Using only the entries below, output the lines starting at the one containing "Where should I" and ending at the one containing "Click the pale desktop area at far left", exactly and inclusive of both, omitting the pictures.

* _DATASET RECORDS_:

== Segment start ==

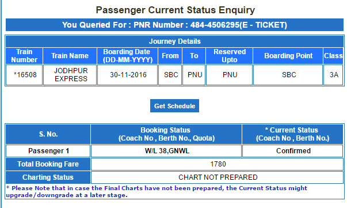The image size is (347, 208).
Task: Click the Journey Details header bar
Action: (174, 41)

== Segment end ==
== Segment start ==

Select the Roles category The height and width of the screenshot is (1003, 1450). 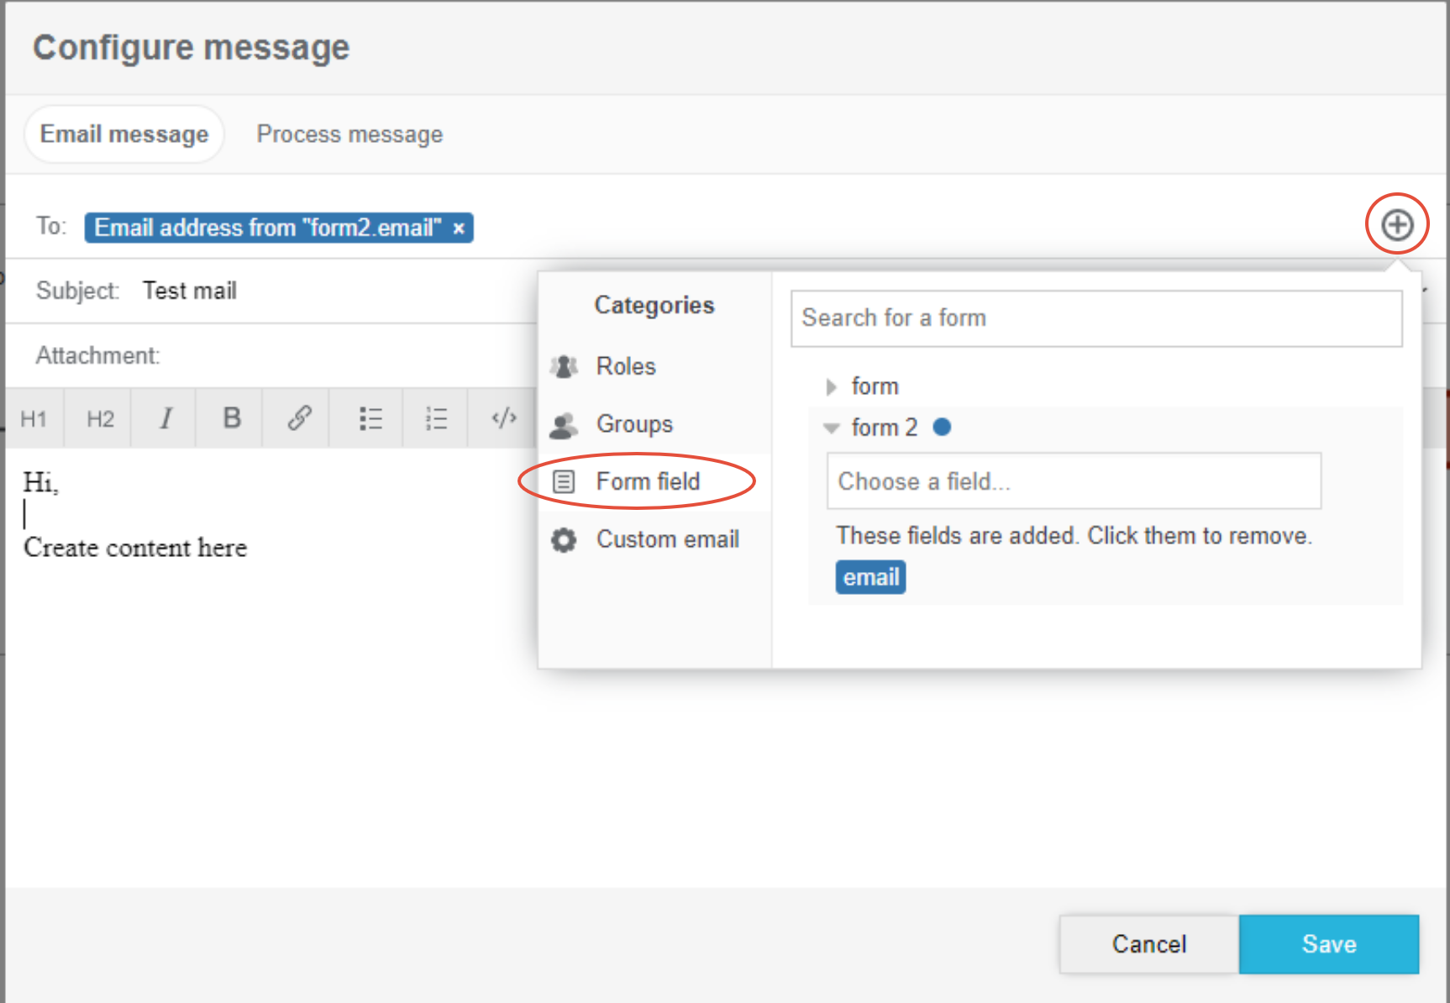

== Segment end ==
== Segment start ==

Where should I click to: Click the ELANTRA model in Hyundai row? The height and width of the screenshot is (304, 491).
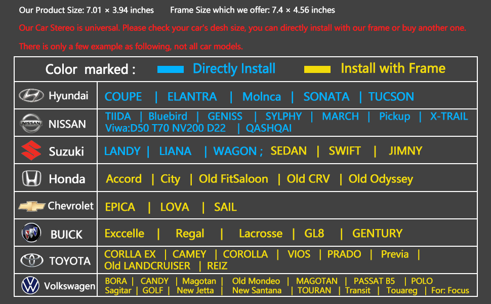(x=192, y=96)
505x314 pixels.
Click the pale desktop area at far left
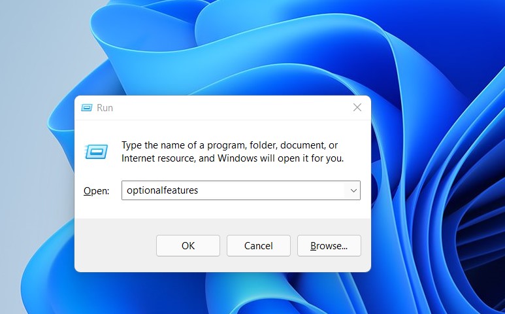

== Segment end ==

* _RESULT OF THIS TASK_:
Where should I click to: Click the ELANTRA model in Hyundai row? The height and width of the screenshot is (304, 491).
(x=192, y=96)
505x314 pixels.
Click the pale desktop area at far left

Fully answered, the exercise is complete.